The North American Soccer League (NASL) is readying to reveal that its newest expansion club will be in Los Angeles, Calif. A league announcement is anticipated within the coming weeks.

Multiple reliable sources, each citing high-ranking league officials, also inform INDY Week that the new Los Angeles-based NASL club plans to enter league play beginning in the 2015 fall season.

This expansion rollout recalls the entry of the New York Cosmos into the NASL in 2013, when it also began league play in the fall season and ultimately won that year’s NASL Soccer Bowl championship.

When reached for a response, a league spokesperson informed INDY Week that the league has no official comment on this topic.

The Cary-based Carolina RailHawks is a member of the NASL.

The announcement of a Los Angeles expansion club would occur as the deadline looms for the NASL to expand into the Pacific time zone. According to the most recent Division II Professional League Standards promulgated by U.S. Soccer, obtained by INDY Week in September, any sanctioned D2 men’s outdoor soccer league must have at least one member club in the Eastern, Central and Pacific time zones by year six of their existence. The USSF first provisionally sanctioned the NASL in 2011, and an LA expansion club would be the league’s first Pacific outpost.

+===+

**Work request 1:** From the NASL expansion article, return the stretch from "The announcement of" through "first Pacific outpost.".
**Work request 2:** Translate the sentence "The Cary-based Carolina RailHawks is a member of the NASL." from the NASL expansion article into Spanish.
**Work request 3:** Write what comes next in the article on the NASL's Los Angeles expansion club, picking up after its final sentence.

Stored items
+===+

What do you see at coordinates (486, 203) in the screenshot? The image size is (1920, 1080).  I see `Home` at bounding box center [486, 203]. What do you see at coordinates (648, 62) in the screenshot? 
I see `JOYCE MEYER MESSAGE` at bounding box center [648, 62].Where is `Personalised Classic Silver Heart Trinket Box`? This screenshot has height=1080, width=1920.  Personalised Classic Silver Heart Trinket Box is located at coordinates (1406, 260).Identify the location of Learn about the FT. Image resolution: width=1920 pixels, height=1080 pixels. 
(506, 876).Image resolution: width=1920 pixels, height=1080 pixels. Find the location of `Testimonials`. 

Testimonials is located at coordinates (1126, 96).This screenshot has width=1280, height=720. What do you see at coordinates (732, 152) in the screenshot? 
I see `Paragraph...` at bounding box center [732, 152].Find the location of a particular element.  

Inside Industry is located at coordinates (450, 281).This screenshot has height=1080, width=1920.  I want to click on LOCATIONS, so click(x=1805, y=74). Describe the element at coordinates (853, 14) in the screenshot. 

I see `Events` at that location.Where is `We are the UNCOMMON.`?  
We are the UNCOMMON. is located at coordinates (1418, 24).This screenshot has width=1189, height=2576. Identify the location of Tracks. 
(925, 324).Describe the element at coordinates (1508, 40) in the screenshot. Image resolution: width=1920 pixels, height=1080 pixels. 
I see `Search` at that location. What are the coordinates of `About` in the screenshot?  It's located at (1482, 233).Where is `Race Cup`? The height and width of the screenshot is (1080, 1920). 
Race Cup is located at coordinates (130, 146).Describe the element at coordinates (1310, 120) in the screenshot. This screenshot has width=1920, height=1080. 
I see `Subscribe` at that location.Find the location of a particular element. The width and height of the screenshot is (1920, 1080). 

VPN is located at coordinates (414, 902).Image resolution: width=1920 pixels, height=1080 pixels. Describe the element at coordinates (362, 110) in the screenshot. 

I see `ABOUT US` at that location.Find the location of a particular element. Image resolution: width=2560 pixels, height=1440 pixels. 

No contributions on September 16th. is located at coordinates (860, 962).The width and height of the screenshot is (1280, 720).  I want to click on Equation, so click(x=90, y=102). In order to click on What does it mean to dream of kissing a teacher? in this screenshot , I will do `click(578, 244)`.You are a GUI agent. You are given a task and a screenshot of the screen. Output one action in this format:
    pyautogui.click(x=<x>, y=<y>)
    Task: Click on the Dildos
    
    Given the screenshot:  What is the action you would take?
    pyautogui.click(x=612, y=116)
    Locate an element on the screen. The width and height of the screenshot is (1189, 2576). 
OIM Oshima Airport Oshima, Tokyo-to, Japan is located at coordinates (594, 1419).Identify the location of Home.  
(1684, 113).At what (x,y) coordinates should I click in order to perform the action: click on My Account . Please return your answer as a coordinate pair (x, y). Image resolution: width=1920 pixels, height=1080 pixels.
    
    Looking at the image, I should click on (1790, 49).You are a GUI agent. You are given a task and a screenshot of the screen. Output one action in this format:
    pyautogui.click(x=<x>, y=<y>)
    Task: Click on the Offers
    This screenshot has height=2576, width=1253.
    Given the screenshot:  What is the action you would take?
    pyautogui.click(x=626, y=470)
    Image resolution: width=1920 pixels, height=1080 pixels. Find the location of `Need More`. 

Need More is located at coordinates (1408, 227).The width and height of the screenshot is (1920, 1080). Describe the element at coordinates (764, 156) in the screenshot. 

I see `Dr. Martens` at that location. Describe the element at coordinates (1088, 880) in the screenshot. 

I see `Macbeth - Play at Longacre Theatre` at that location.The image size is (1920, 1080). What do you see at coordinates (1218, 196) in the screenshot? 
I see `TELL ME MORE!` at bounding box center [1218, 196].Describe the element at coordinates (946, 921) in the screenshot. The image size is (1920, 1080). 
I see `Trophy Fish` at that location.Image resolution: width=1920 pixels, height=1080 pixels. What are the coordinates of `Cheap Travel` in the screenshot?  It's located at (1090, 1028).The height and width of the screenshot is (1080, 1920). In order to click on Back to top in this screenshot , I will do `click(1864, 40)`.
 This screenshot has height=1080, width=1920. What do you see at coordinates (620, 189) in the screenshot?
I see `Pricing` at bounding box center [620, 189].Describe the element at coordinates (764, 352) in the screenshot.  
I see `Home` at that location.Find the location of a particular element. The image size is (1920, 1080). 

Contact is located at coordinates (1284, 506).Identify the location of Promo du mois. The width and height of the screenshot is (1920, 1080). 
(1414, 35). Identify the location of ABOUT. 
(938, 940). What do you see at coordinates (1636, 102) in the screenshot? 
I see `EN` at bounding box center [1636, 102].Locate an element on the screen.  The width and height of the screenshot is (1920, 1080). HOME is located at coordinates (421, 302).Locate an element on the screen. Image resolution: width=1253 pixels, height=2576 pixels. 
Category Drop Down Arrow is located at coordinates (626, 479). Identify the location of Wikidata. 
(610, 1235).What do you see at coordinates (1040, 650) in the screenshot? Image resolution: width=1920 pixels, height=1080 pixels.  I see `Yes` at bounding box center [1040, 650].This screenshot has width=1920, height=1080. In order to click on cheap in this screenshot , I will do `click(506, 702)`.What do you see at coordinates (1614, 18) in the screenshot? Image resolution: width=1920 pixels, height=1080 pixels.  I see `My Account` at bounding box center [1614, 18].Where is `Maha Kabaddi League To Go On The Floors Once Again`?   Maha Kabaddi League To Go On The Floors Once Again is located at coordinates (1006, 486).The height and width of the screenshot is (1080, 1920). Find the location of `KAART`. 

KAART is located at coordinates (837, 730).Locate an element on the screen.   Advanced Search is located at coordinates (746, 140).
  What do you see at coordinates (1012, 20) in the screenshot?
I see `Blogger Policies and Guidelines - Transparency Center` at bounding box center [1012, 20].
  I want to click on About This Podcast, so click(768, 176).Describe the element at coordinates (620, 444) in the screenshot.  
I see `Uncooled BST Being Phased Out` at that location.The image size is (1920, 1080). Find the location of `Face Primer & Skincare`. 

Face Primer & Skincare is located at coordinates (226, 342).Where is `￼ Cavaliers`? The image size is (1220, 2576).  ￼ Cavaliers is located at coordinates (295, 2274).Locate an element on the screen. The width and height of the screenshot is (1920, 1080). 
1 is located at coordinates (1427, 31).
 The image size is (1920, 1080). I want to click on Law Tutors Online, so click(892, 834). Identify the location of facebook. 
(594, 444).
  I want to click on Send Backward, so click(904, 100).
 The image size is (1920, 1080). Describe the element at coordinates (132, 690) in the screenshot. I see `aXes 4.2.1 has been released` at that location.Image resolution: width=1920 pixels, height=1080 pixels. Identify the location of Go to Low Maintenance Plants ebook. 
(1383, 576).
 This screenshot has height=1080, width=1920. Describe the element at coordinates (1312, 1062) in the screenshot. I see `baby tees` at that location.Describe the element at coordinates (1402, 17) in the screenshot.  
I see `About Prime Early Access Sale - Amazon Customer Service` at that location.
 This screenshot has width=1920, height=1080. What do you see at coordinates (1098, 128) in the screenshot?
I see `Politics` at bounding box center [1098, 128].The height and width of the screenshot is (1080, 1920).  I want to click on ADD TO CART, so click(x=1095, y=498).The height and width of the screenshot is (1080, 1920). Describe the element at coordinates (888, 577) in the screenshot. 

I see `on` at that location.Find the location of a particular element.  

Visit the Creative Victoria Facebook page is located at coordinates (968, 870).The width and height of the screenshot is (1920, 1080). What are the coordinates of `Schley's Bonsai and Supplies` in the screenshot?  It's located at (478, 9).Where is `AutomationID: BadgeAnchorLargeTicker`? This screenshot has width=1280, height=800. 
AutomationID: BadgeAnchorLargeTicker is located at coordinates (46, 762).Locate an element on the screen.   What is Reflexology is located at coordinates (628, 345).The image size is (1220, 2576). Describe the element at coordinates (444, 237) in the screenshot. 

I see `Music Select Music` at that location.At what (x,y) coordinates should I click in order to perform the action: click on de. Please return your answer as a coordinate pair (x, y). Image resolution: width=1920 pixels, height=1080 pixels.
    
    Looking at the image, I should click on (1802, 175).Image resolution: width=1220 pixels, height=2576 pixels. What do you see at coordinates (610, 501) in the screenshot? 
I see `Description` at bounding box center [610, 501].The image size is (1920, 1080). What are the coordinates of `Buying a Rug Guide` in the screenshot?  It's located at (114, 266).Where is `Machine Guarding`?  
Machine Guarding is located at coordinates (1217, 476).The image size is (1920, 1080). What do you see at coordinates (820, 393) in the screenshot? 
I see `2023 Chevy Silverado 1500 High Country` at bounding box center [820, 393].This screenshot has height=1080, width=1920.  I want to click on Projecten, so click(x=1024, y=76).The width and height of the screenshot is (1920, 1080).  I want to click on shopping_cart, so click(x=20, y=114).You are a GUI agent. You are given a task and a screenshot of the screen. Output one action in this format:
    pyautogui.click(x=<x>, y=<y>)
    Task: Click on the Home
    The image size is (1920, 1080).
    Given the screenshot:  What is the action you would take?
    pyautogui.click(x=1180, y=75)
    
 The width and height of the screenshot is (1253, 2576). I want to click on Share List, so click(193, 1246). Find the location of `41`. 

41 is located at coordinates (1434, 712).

+===+

**Exercise answer 1:**
The announcement of a Los Angeles expansion club would occur as the deadline looms for the NASL to expand into the Pacific time zone. According to the most recent Division II Professional League Standards promulgated by U.S. Soccer, obtained by INDY Week in September, any sanctioned D2 men’s outdoor soccer league must have at least one member club in the Eastern, Central and Pacific time zones by year six of their existence. The USSF first provisionally sanctioned the NASL in 2011, and an LA expansion club would be the league’s first Pacific outpost.

**Exercise answer 2:** El Carolina RailHawks, con sede en Cary, es miembro de la NASL.

**Exercise answer 3:**
The identity of the investors in the LA expansion club remains unknown. Two other outstanding issues are the name of the new club and where it would play its home matches. No information is yet forthcoming on either topic.

The NASL currently holds the trademark to the “L.A. Aztecs” brand and logo. The Aztecs competed in the original NASL for eight seasons from 1974-1981. That said, the NASL also holds the trademark to several other so-called “legacy” brands, including the Chicago Sting, Baltimore Bays, Washington Diplomats and Detroit Express.

The original Aztecs club played its debut 1974 campaign at the present-day Weingart Stadium in East Los Angeles. Today, Weingart is a 20,000-seat facility owned by East Los Angeles College that has been retrofitted with a FIFA-recommended FieldTurf playing surface.